Items listed in a dataset:
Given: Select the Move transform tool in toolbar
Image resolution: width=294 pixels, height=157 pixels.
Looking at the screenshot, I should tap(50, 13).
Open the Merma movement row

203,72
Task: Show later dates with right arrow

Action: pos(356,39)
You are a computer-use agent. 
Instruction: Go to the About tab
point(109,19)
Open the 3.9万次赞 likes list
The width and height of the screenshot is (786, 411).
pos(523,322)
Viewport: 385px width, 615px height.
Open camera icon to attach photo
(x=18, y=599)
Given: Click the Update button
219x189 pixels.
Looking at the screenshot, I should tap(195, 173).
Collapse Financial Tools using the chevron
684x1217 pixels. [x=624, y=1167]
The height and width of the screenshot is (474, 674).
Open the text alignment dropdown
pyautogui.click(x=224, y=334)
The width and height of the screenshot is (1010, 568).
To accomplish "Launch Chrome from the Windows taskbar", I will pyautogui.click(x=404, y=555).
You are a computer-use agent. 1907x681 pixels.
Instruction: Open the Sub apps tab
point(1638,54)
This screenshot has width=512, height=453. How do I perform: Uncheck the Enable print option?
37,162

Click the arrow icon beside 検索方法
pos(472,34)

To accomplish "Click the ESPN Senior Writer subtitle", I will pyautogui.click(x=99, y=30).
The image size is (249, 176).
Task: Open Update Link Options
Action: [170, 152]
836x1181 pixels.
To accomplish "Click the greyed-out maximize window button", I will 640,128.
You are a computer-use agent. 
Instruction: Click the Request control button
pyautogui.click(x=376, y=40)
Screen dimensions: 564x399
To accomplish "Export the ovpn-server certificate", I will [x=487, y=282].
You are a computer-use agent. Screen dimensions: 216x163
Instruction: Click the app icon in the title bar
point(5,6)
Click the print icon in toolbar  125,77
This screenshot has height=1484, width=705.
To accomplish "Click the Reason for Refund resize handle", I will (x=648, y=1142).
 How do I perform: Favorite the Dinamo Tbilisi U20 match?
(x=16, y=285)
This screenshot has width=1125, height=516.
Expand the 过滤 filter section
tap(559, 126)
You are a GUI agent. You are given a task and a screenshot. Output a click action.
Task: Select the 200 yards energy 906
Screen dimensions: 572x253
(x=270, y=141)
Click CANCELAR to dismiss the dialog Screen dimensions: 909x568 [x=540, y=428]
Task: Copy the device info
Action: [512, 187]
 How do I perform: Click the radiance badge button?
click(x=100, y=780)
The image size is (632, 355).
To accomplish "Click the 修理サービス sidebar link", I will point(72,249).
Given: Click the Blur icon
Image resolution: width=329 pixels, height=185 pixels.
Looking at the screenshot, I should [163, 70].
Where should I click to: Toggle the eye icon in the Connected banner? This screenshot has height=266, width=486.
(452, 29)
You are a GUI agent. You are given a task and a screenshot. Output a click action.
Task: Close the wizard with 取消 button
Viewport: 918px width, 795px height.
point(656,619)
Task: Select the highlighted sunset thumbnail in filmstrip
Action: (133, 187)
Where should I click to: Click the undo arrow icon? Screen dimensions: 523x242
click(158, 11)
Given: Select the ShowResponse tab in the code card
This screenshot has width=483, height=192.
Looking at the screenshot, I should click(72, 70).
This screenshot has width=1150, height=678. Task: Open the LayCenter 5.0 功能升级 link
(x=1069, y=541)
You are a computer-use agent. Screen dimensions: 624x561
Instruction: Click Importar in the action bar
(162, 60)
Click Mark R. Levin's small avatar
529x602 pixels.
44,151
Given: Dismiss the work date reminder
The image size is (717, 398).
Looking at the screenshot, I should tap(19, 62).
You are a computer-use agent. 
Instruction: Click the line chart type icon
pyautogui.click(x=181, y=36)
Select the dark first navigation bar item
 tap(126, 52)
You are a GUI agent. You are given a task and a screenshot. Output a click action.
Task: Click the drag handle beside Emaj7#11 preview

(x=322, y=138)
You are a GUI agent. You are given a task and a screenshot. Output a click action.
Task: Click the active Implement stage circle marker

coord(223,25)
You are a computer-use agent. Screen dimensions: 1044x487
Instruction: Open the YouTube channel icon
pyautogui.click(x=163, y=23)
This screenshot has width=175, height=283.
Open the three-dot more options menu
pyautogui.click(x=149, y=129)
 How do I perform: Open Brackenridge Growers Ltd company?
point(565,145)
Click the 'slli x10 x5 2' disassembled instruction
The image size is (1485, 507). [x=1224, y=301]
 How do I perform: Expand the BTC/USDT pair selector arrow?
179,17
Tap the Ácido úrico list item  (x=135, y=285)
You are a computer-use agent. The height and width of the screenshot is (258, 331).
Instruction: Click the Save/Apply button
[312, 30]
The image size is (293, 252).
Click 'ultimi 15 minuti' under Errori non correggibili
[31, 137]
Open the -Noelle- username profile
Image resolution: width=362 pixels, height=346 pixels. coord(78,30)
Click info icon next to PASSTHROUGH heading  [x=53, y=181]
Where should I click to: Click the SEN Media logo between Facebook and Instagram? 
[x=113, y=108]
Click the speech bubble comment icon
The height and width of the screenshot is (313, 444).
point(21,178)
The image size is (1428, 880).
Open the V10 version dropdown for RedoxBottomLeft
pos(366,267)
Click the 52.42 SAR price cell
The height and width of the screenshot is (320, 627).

- WHAT YOU ARE ASKED TO DO: Each record should be given again exactly as it reads.

- RESULT FOR THIS EXERCISE:
Given: Select the Move transform tool in toolbar
Image resolution: width=294 pixels, height=157 pixels.
Looking at the screenshot, I should tap(50, 13).
Open the Merma movement row

203,72
Task: Show later dates with right arrow

Action: pos(356,39)
You are a computer-use agent. 
Instruction: Go to the About tab
point(109,19)
Open the 3.9万次赞 likes list
The width and height of the screenshot is (786, 411).
pos(523,322)
Viewport: 385px width, 615px height.
Open camera icon to attach photo
(x=18, y=599)
Given: Click the Update button
219x189 pixels.
Looking at the screenshot, I should tap(195, 173).
Collapse Financial Tools using the chevron
684x1217 pixels. [x=624, y=1167]
The height and width of the screenshot is (474, 674).
Open the text alignment dropdown
pyautogui.click(x=224, y=334)
The width and height of the screenshot is (1010, 568).
To accomplish "Launch Chrome from the Windows taskbar", I will pyautogui.click(x=404, y=555).
You are a computer-use agent. 1907x681 pixels.
Instruction: Open the Sub apps tab
point(1638,54)
This screenshot has width=512, height=453. How do I perform: Uncheck the Enable print option?
37,162

Click the arrow icon beside 検索方法
pos(472,34)

To accomplish "Click the ESPN Senior Writer subtitle", I will pyautogui.click(x=99, y=30).
The image size is (249, 176).
Task: Open Update Link Options
Action: [170, 152]
836x1181 pixels.
To accomplish "Click the greyed-out maximize window button", I will 640,128.
You are a computer-use agent. 
Instruction: Click the Request control button
pyautogui.click(x=376, y=40)
Screen dimensions: 564x399
To accomplish "Export the ovpn-server certificate", I will [x=487, y=282].
You are a computer-use agent. Screen dimensions: 216x163
Instruction: Click the app icon in the title bar
point(5,6)
Click the print icon in toolbar  125,77
This screenshot has height=1484, width=705.
To accomplish "Click the Reason for Refund resize handle", I will (x=648, y=1142).
 How do I perform: Favorite the Dinamo Tbilisi U20 match?
(x=16, y=285)
This screenshot has width=1125, height=516.
Expand the 过滤 filter section
tap(559, 126)
You are a GUI agent. You are given a task and a screenshot. Output a click action.
Task: Select the 200 yards energy 906
Screen dimensions: 572x253
(x=270, y=141)
Click CANCELAR to dismiss the dialog Screen dimensions: 909x568 [x=540, y=428]
Task: Copy the device info
Action: [512, 187]
 How do I perform: Click the radiance badge button?
click(x=100, y=780)
The image size is (632, 355).
To accomplish "Click the 修理サービス sidebar link", I will point(72,249).
Given: Click the Blur icon
Image resolution: width=329 pixels, height=185 pixels.
Looking at the screenshot, I should [163, 70].
Where should I click to: Toggle the eye icon in the Connected banner? This screenshot has height=266, width=486.
(452, 29)
You are a GUI agent. You are given a task and a screenshot. Output a click action.
Task: Close the wizard with 取消 button
Viewport: 918px width, 795px height.
point(656,619)
Task: Select the highlighted sunset thumbnail in filmstrip
Action: (133, 187)
Where should I click to: Click the undo arrow icon? Screen dimensions: 523x242
click(158, 11)
Given: Select the ShowResponse tab in the code card
This screenshot has width=483, height=192.
Looking at the screenshot, I should click(72, 70).
This screenshot has width=1150, height=678. Task: Open the LayCenter 5.0 功能升级 link
(x=1069, y=541)
You are a computer-use agent. Screen dimensions: 624x561
Instruction: Click Importar in the action bar
(162, 60)
Click Mark R. Levin's small avatar
529x602 pixels.
44,151
Given: Dismiss the work date reminder
The image size is (717, 398).
Looking at the screenshot, I should tap(19, 62).
You are a computer-use agent. 
Instruction: Click the line chart type icon
pyautogui.click(x=181, y=36)
Select the dark first navigation bar item
 tap(126, 52)
You are a GUI agent. You are given a task and a screenshot. Output a click action.
Task: Click the drag handle beside Emaj7#11 preview

(x=322, y=138)
You are a GUI agent. You are given a task and a screenshot. Output a click action.
Task: Click the active Implement stage circle marker

coord(223,25)
You are a computer-use agent. Screen dimensions: 1044x487
Instruction: Open the YouTube channel icon
pyautogui.click(x=163, y=23)
This screenshot has width=175, height=283.
Open the three-dot more options menu
pyautogui.click(x=149, y=129)
 How do I perform: Open Brackenridge Growers Ltd company?
point(565,145)
Click the 'slli x10 x5 2' disassembled instruction
The image size is (1485, 507). [x=1224, y=301]
 How do I perform: Expand the BTC/USDT pair selector arrow?
179,17
Tap the Ácido úrico list item  (x=135, y=285)
You are a computer-use agent. The height and width of the screenshot is (258, 331).
Instruction: Click the Save/Apply button
[312, 30]
The image size is (293, 252).
Click 'ultimi 15 minuti' under Errori non correggibili
[31, 137]
Open the -Noelle- username profile
Image resolution: width=362 pixels, height=346 pixels. coord(78,30)
Click info icon next to PASSTHROUGH heading  [x=53, y=181]
Where should I click to: Click the SEN Media logo between Facebook and Instagram? 
[x=113, y=108]
Click the speech bubble comment icon
The height and width of the screenshot is (313, 444).
point(21,178)
The image size is (1428, 880).
Open the V10 version dropdown for RedoxBottomLeft
pos(366,267)
Click the 52.42 SAR price cell
The height and width of the screenshot is (320, 627).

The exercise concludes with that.